* **Exercise**
Every record that follows should be output exactly as it is given.

Records drawn from a dataset
══════════════════════════════

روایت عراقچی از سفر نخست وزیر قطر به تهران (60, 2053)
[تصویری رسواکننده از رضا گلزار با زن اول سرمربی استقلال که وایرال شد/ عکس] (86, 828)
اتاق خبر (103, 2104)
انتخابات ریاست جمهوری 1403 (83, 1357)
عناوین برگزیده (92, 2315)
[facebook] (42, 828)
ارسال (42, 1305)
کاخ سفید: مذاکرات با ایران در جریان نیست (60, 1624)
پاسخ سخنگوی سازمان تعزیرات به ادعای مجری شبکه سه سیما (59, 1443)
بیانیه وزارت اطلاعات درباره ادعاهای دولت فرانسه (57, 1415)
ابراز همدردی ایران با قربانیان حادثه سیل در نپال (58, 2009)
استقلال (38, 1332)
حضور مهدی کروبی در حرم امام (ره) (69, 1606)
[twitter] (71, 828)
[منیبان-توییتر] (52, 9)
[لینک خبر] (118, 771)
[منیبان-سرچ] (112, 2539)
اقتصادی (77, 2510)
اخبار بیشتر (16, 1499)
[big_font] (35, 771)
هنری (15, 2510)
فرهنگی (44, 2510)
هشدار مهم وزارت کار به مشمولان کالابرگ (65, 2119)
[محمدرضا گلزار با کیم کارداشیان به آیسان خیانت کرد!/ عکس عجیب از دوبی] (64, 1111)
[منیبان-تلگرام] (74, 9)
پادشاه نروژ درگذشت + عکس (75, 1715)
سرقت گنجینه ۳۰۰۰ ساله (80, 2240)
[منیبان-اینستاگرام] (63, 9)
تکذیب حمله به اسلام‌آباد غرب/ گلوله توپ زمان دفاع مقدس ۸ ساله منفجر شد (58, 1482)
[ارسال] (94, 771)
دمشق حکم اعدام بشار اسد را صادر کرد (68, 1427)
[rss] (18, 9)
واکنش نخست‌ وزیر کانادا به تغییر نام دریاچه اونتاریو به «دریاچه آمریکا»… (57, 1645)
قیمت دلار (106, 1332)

══════════════════════════════

* **Answer to the problem**
روایت عراقچی از سفر نخست وزیر قطر به تهران (60, 2053)
[تصویری رسواکننده از رضا گلزار با زن اول سرمربی استقلال که وایرال شد/ عکس] (86, 828)
اتاق خبر (103, 2104)
انتخابات ریاست جمهوری 1403 (83, 1357)
عناوین برگزیده (92, 2315)
[facebook] (42, 828)
ارسال (42, 1305)
کاخ سفید: مذاکرات با ایران در جریان نیست (60, 1624)
پاسخ سخنگوی سازمان تعزیرات به ادعای مجری شبکه سه سیما (59, 1443)
بیانیه وزارت اطلاعات درباره ادعاهای دولت فرانسه (57, 1415)
ابراز همدردی ایران با قربانیان حادثه سیل در نپال (58, 2009)
استقلال (38, 1332)
حضور مهدی کروبی در حرم امام (ره) (69, 1606)
[twitter] (71, 828)
[منیبان-توییتر] (52, 9)
[لینک خبر] (118, 771)
[منیبان-سرچ] (112, 2539)
اقتصادی (77, 2510)
اخبار بیشتر (16, 1499)
[big_font] (35, 771)
هنری (15, 2510)
فرهنگی (44, 2510)
هشدار مهم وزارت کار به مشمولان کالابرگ (65, 2119)
[محمدرضا گلزار با کیم کارداشیان به آیسان خیانت کرد!/ عکس عجیب از دوبی] (64, 1111)
[منیبان-تلگرام] (74, 9)
پادشاه نروژ درگذشت + عکس (75, 1715)
سرقت گنجینه ۳۰۰۰ ساله (80, 2240)
[منیبان-اینستاگرام] (63, 9)
تکذیب حمله به اسلام‌آباد غرب/ گلوله توپ زمان دفاع مقدس ۸ ساله منفجر شد (58, 1482)
[ارسال] (94, 771)
دمشق حکم اعدام بشار اسد را صادر کرد (68, 1427)
[rss] (18, 9)
واکنش نخست‌ وزیر کانادا به تغییر نام دریاچه اونتاریو به «دریاچه آمریکا»… (57, 1645)
قیمت دلار (106, 1332)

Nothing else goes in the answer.